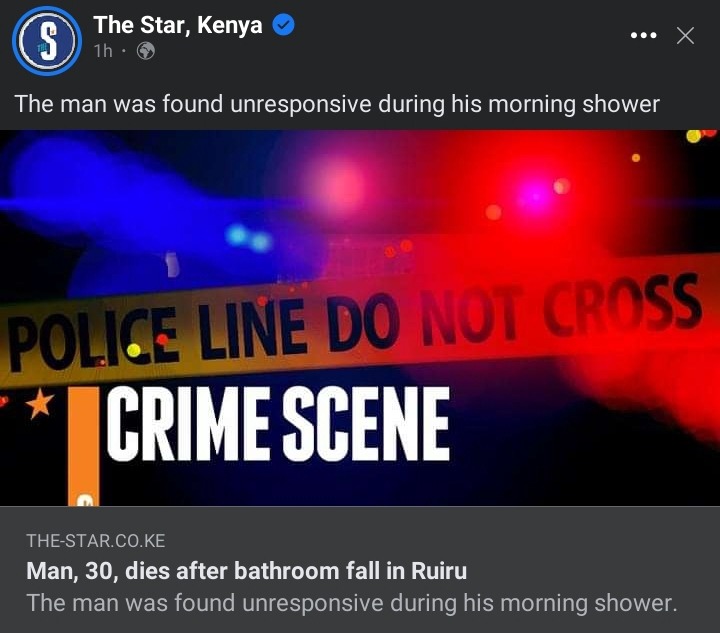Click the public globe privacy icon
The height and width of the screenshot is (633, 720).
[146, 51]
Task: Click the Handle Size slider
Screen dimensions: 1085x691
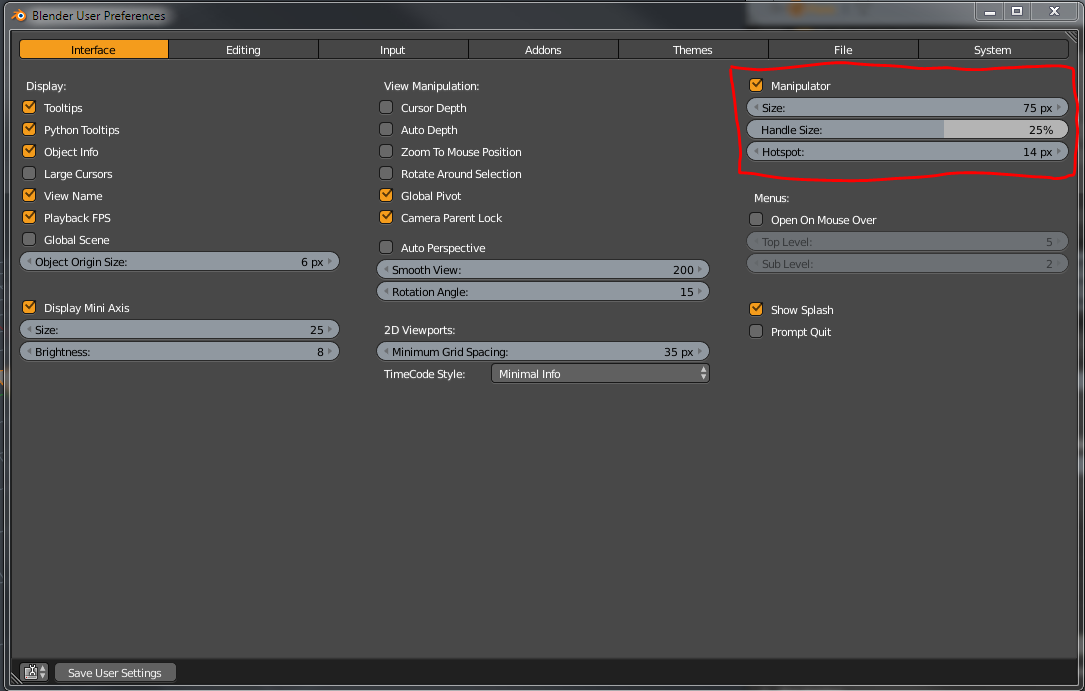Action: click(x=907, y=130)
########
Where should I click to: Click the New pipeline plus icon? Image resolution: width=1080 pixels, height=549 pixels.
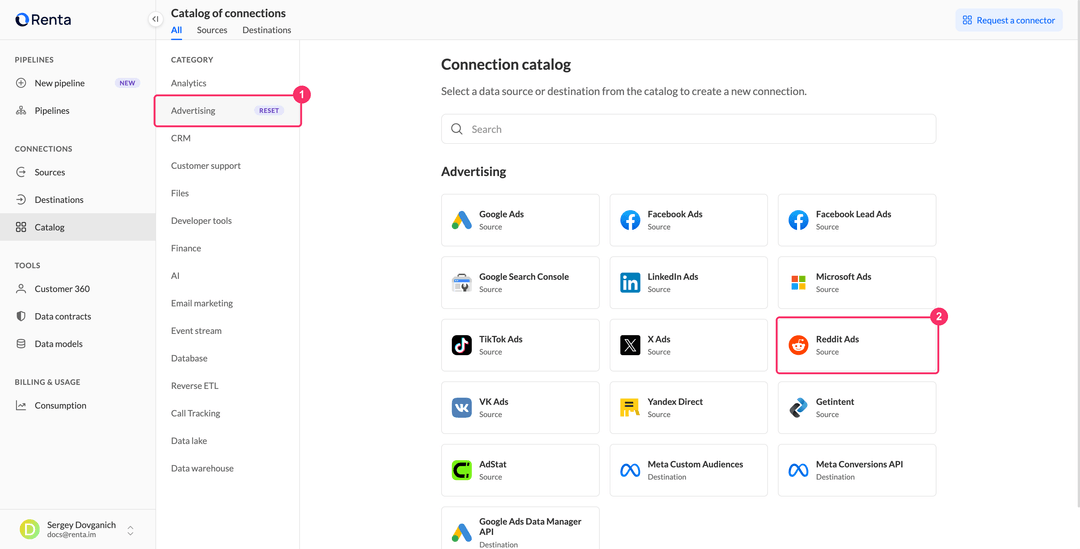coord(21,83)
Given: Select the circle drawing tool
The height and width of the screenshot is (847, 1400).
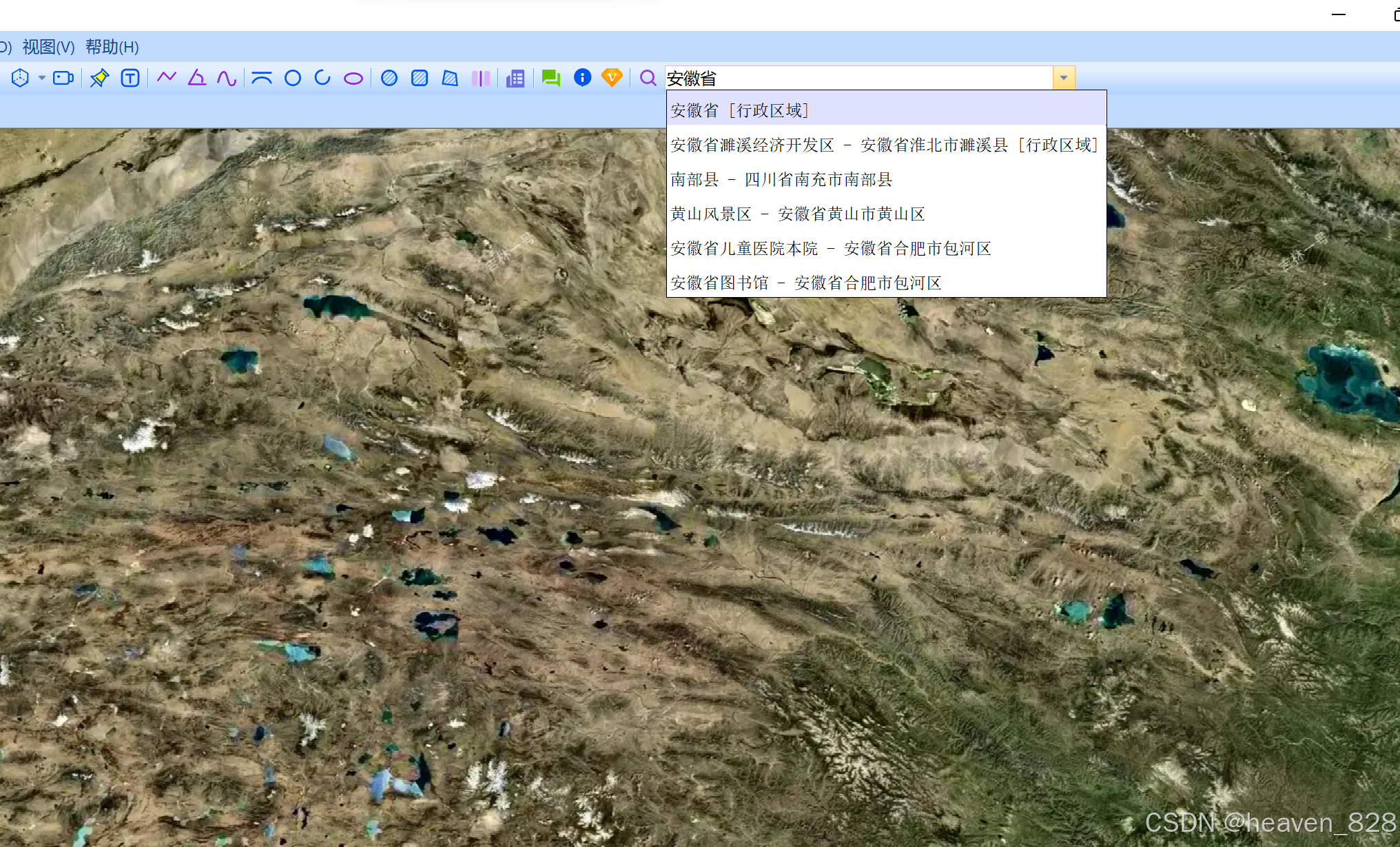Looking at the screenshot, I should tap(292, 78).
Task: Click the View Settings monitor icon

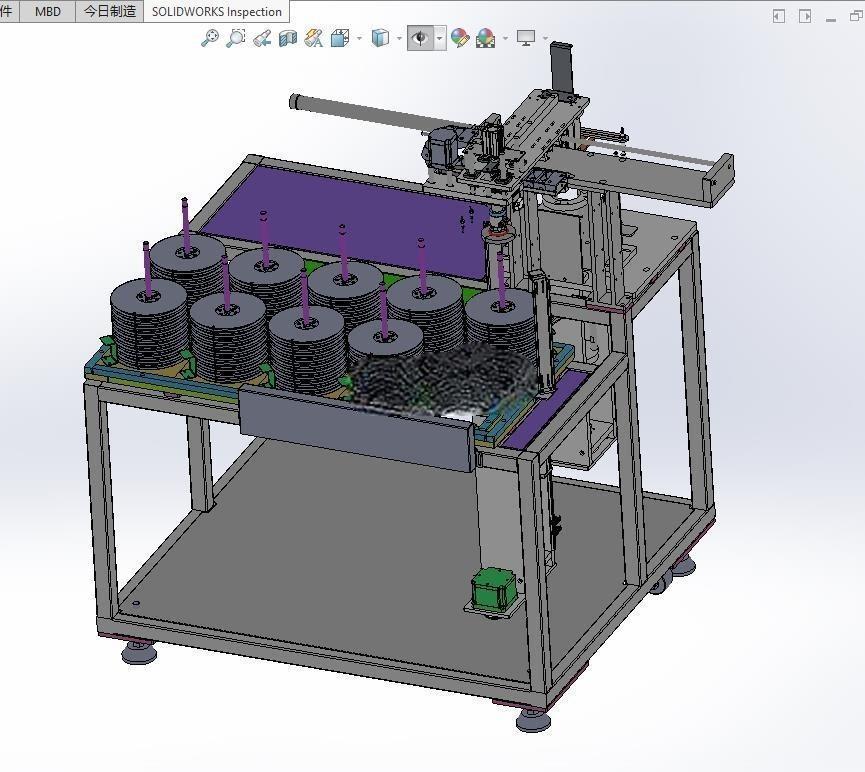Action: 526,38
########
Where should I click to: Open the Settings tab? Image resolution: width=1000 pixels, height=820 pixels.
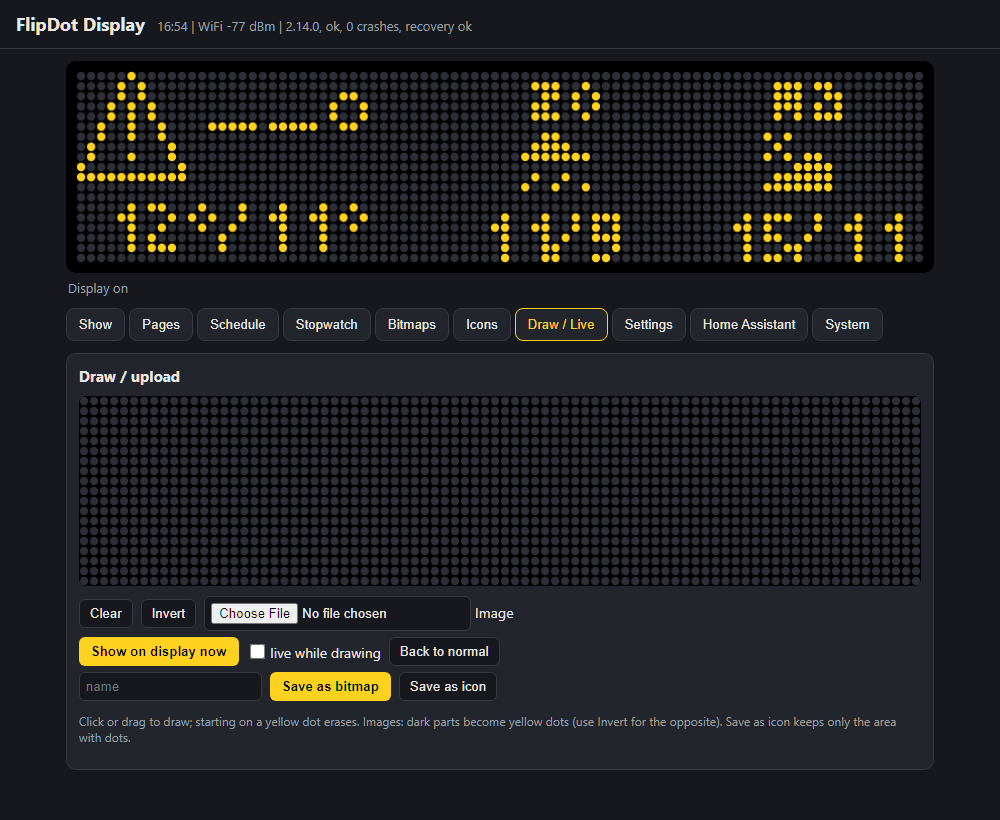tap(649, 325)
########
Please transcribe the listing lines word for word, everything from the line containing "Click the public globe privacy icon" down to the line containing "Action: click(x=907, y=130)", including both of those lines. Leave the pictures out of your answer.

- Reply -
Click the public globe privacy icon
The height and width of the screenshot is (633, 720).
[146, 51]
Task: Click the Handle Size slider
Screen dimensions: 1085x691
Action: click(x=907, y=130)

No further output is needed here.